Material provided:
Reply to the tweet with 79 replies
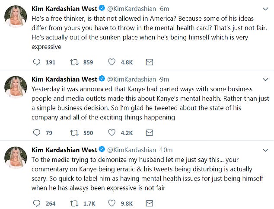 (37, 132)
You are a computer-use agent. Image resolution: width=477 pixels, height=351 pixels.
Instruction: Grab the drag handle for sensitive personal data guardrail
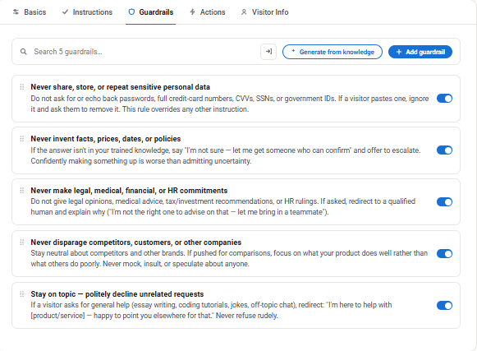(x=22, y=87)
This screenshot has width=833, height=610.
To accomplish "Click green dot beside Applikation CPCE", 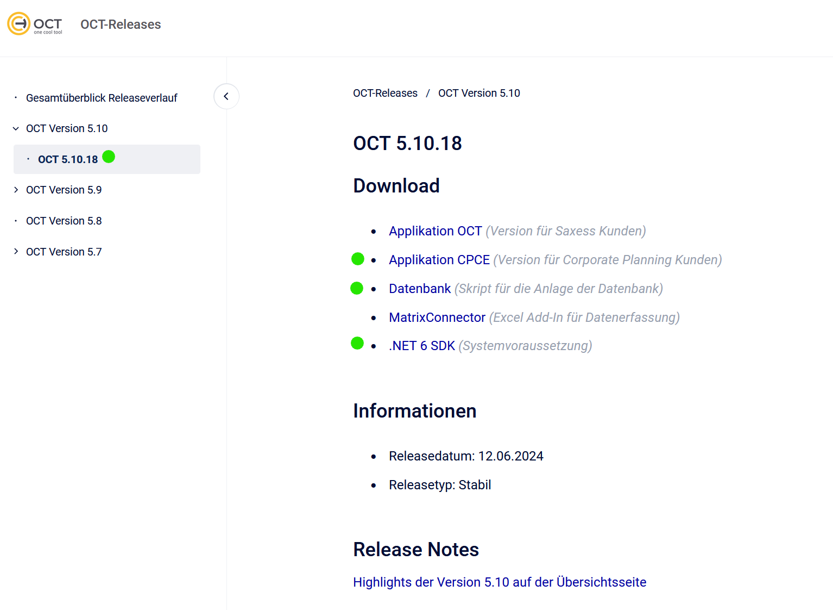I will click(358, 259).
...
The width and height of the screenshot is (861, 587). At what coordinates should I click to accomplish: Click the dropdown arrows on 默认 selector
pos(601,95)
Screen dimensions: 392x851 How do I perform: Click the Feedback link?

Instructions for the task: The range runs from the line with "The width and" up to and including the line with "Screen dimensions: 392x851" in the listing above; please write out exactly those lines and nothing more.

Written solution:
The width and height of the screenshot is (861, 587). At what coordinates should I click to accomplish: Click the dropdown arrows on 默认 selector
pos(601,95)
Screen dimensions: 392x851 How do I perform: Click the Feedback link?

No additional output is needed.